Retype the following records exactly and exclude the pictures.

++++++++++++++++++++

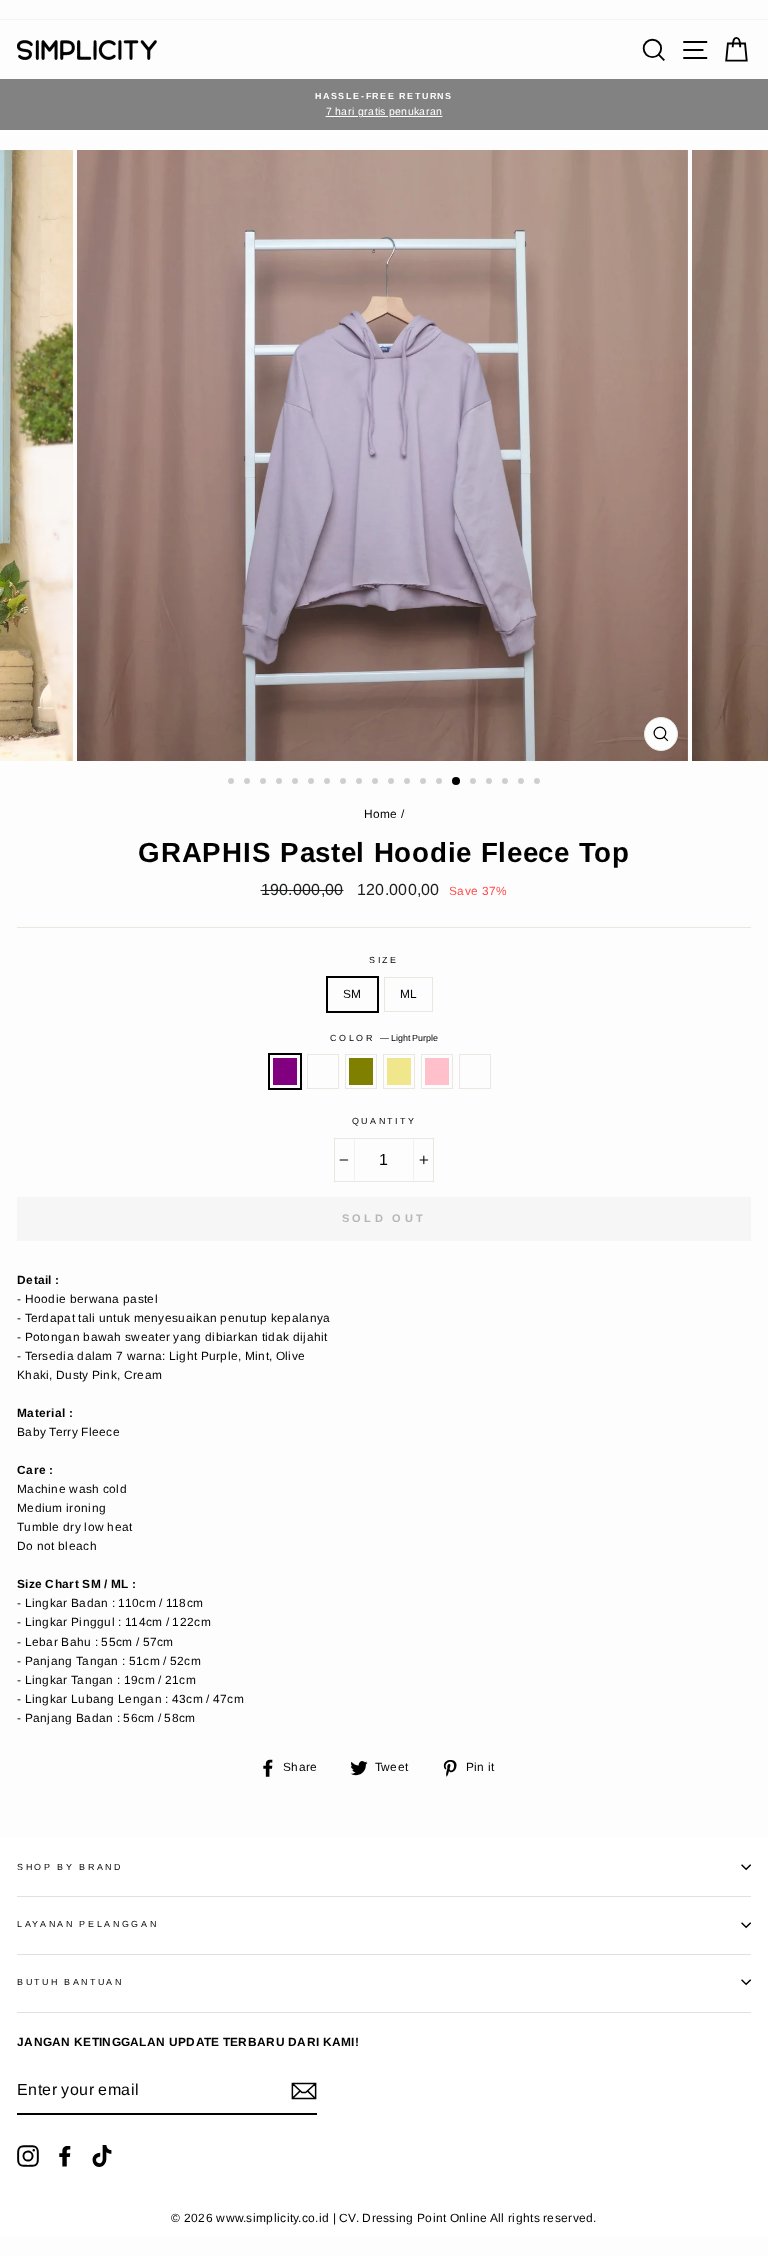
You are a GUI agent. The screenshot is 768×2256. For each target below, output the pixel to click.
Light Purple (285, 1071)
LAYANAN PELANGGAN (88, 1924)
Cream (475, 1071)
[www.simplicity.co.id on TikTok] (102, 2156)
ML (409, 994)
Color (383, 1038)
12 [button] (409, 783)
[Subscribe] (304, 2091)
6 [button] (313, 783)
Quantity (384, 1121)
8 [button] (345, 783)
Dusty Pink (437, 1071)
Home (381, 814)
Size (384, 960)
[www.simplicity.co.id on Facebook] (65, 2156)
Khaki (399, 1071)
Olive (361, 1071)
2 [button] (249, 783)
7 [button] (329, 783)
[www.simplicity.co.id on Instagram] (28, 2156)
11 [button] (393, 783)
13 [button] (425, 783)
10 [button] (377, 783)
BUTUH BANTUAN (70, 1982)
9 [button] (361, 783)
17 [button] (491, 783)
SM (352, 994)
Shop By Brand (70, 1867)
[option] (384, 104)
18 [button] (507, 783)
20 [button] (539, 783)
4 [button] (281, 783)
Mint (323, 1071)
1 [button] (233, 783)
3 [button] (265, 783)
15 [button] (457, 782)
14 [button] (441, 783)
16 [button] (475, 783)
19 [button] (523, 783)
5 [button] (297, 783)
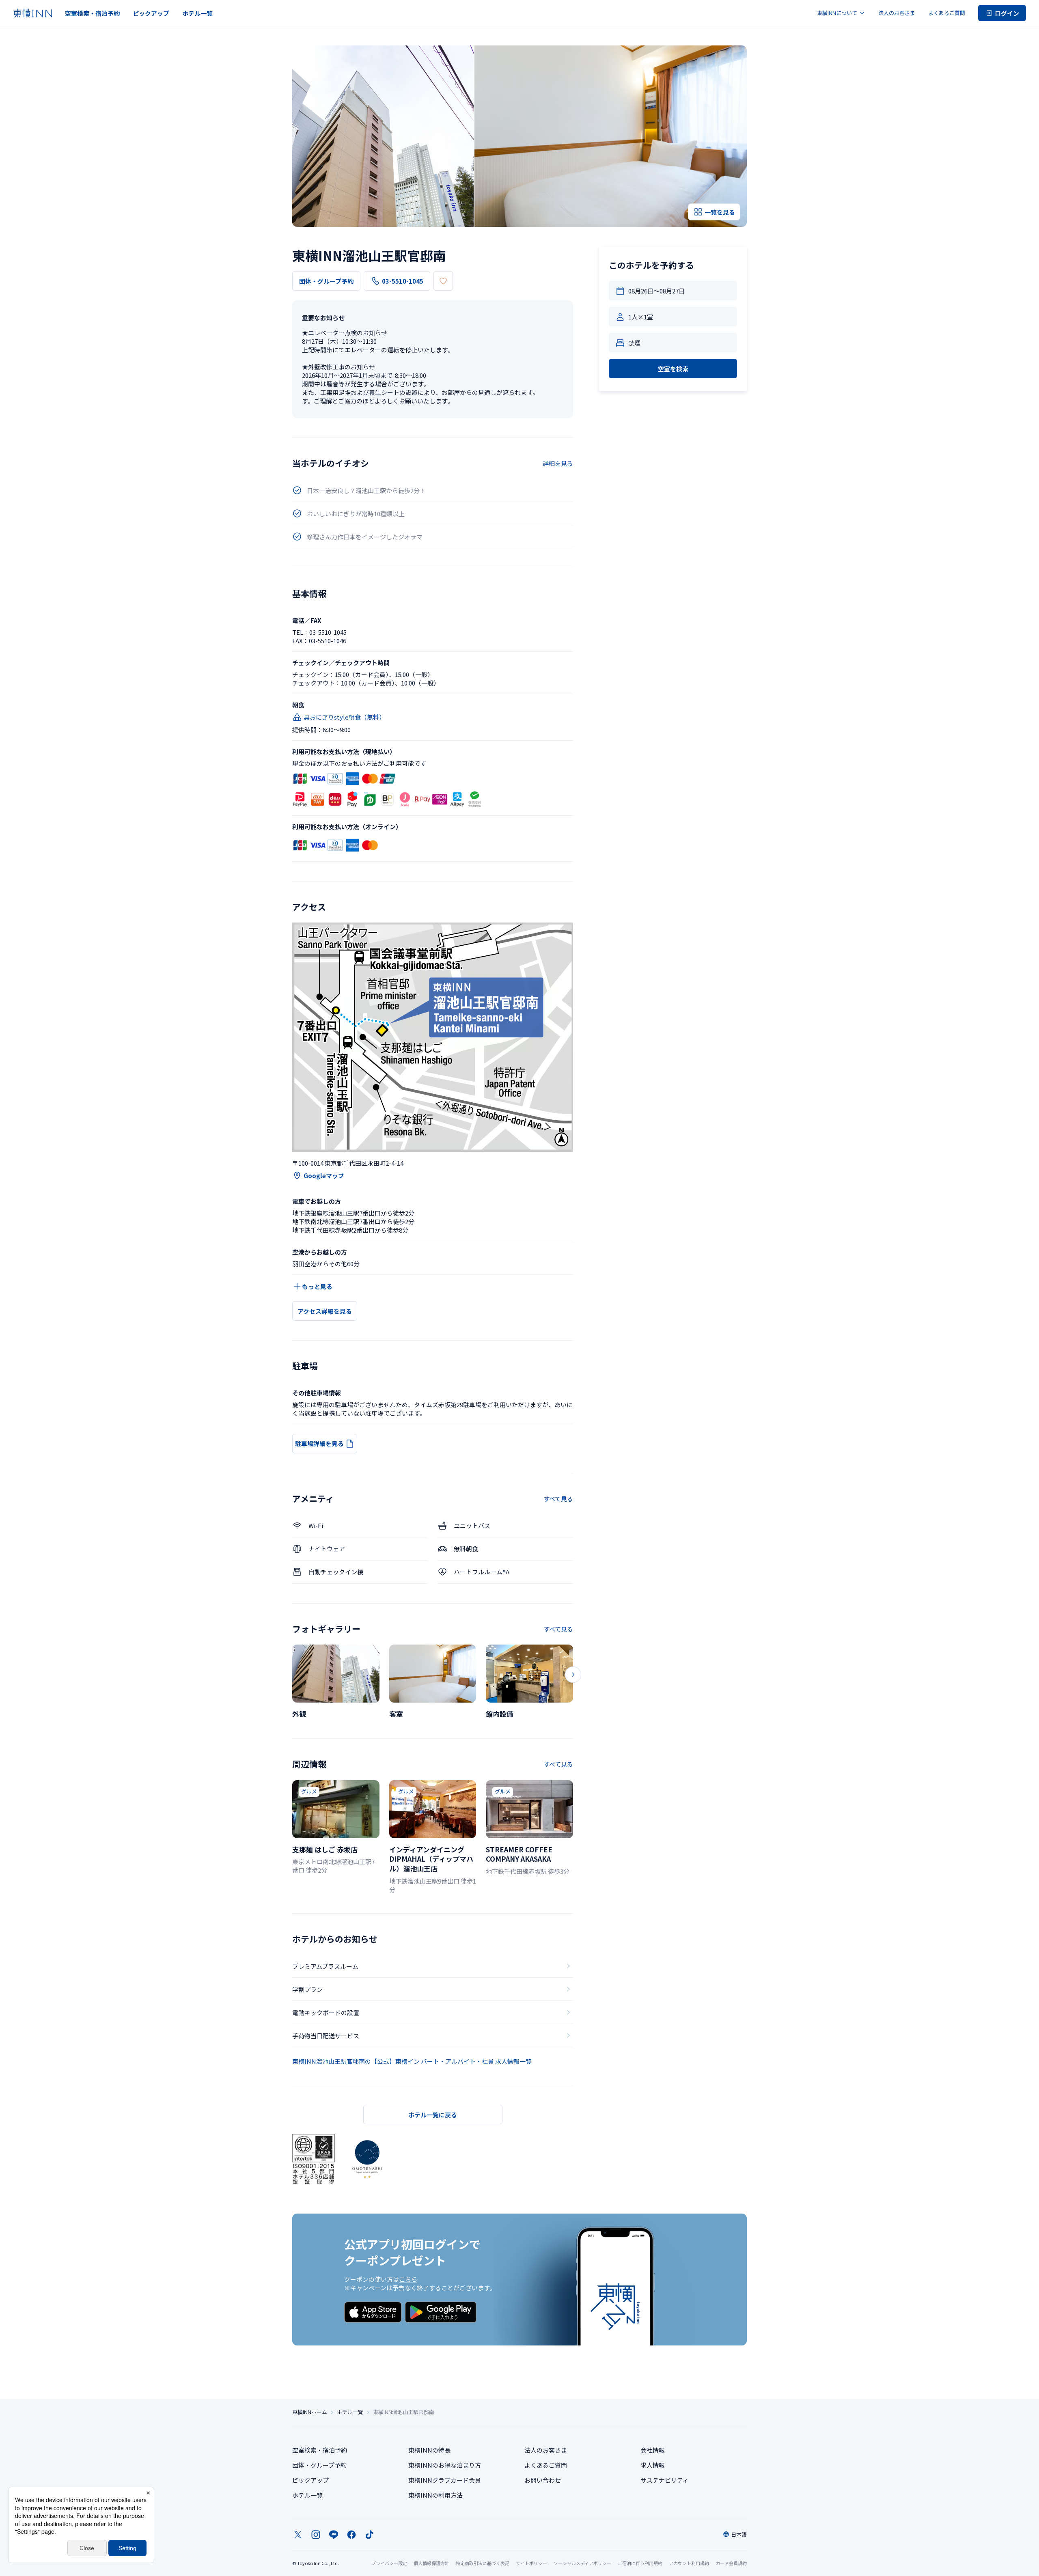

++++++++++++++++++++

[Exercise result]
You are a GUI agent. The screenshot is 768×2256. For each target below, output the pixel to click.
Light Purple (285, 1071)
LAYANAN PELANGGAN (88, 1924)
Cream (475, 1071)
[www.simplicity.co.id on TikTok] (102, 2156)
ML (409, 994)
Color (383, 1038)
12 [button] (409, 783)
[Subscribe] (304, 2091)
6 [button] (313, 783)
Quantity (384, 1121)
8 [button] (345, 783)
Dusty Pink (437, 1071)
Home (381, 814)
Size (384, 960)
[www.simplicity.co.id on Facebook] (65, 2156)
Khaki (399, 1071)
Olive (361, 1071)
2 [button] (249, 783)
7 [button] (329, 783)
[www.simplicity.co.id on Instagram] (28, 2156)
11 [button] (393, 783)
13 [button] (425, 783)
10 [button] (377, 783)
BUTUH BANTUAN (70, 1982)
9 [button] (361, 783)
17 [button] (491, 783)
SM (352, 994)
Shop By Brand (70, 1867)
[option] (384, 104)
18 [button] (507, 783)
20 [button] (539, 783)
4 [button] (281, 783)
Mint (323, 1071)
1 [button] (233, 783)
3 [button] (265, 783)
15 [button] (457, 782)
14 [button] (441, 783)
16 [button] (475, 783)
19 [button] (523, 783)
5 [button] (297, 783)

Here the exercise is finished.